Task: Every record that follows is to be copied exactly, with the pictures omitted.

[[ Extracted records open ]]

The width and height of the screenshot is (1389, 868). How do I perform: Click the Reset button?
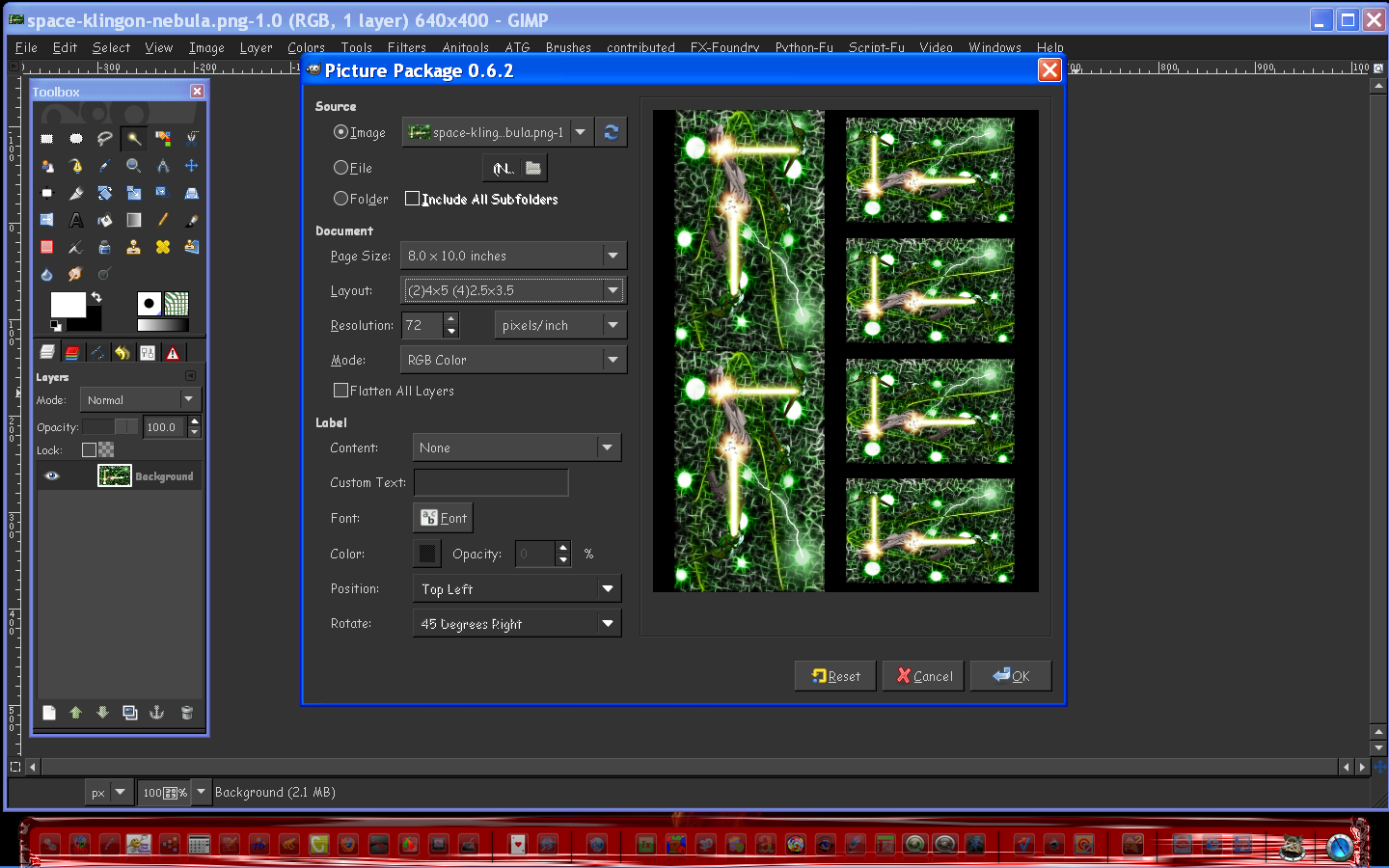[835, 676]
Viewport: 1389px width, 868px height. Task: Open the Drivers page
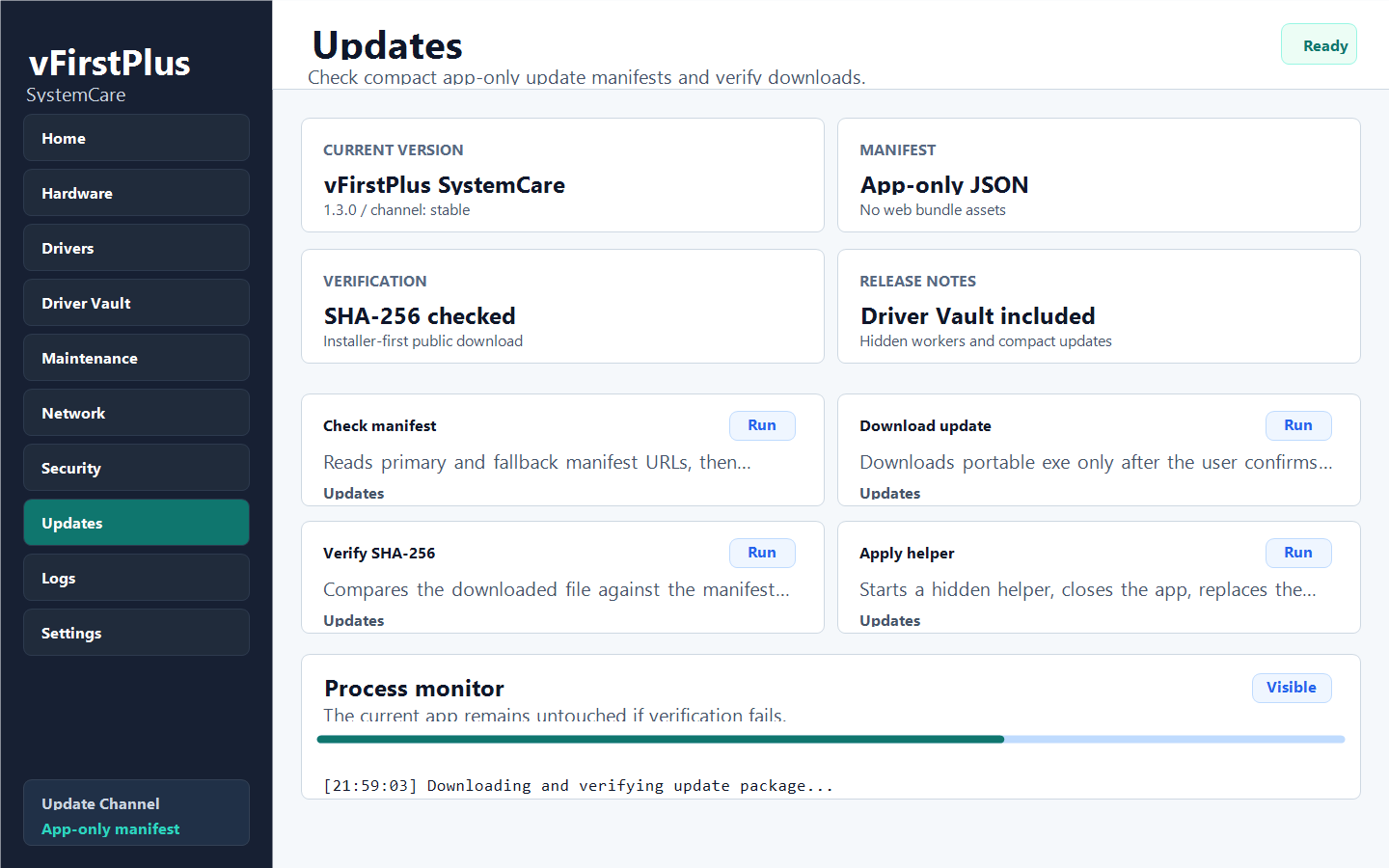[136, 248]
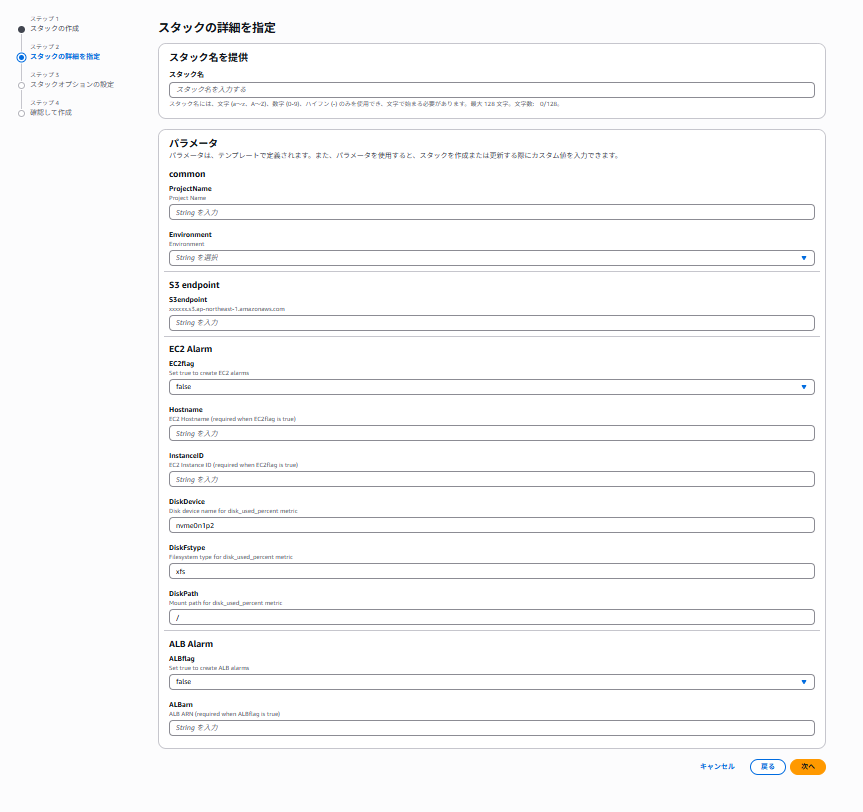Focus the DiskFstype field showing xfs
Image resolution: width=863 pixels, height=812 pixels.
(491, 571)
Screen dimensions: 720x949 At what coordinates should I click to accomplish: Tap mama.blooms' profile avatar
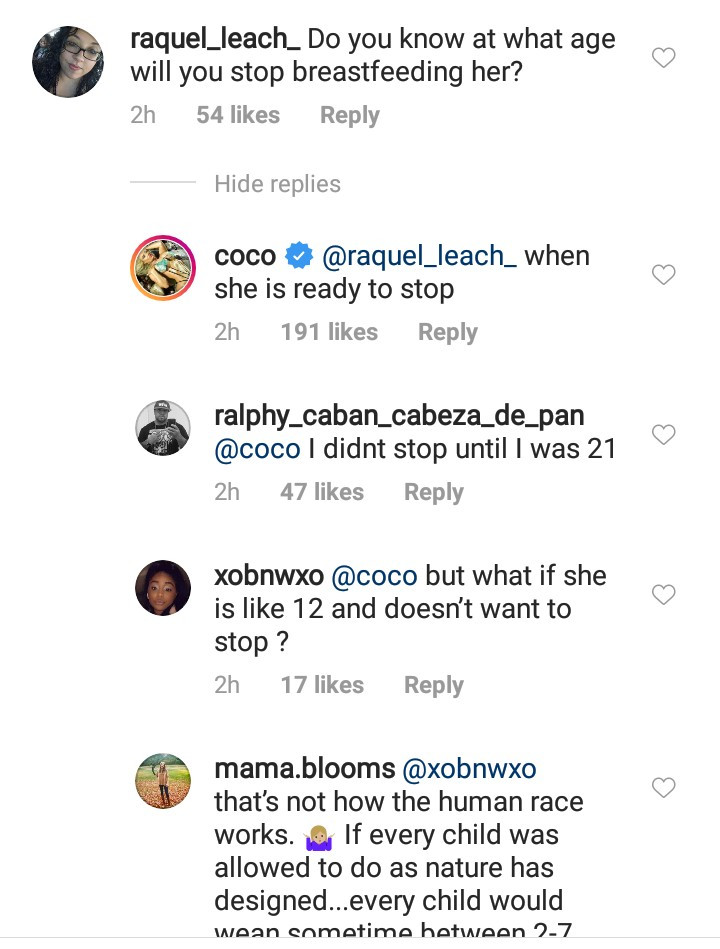coord(163,781)
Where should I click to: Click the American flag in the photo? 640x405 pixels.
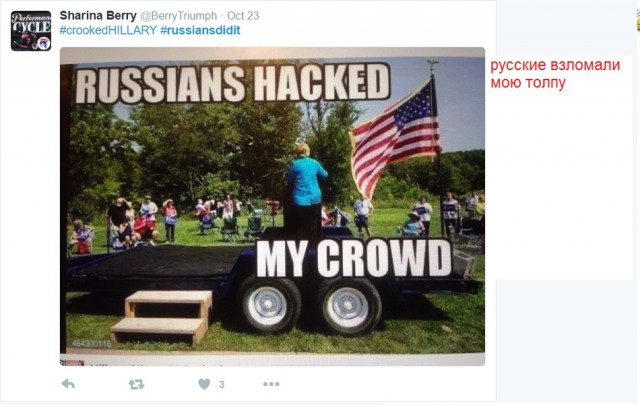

[[ Extracted records closed ]]

Task solution:
The width and height of the screenshot is (1389, 868). How do I perform: Click the Reset button?
[835, 676]
Viewport: 1389px width, 868px height. Task: Open the Drivers page
[136, 248]
Focus the DiskFstype field showing xfs
Image resolution: width=863 pixels, height=812 pixels.
(491, 571)
Screen dimensions: 720x949 At what coordinates should I click to accomplish: Tap mama.blooms' profile avatar
coord(163,781)
Where should I click to: Click the American flag in the photo? 640x405 pixels.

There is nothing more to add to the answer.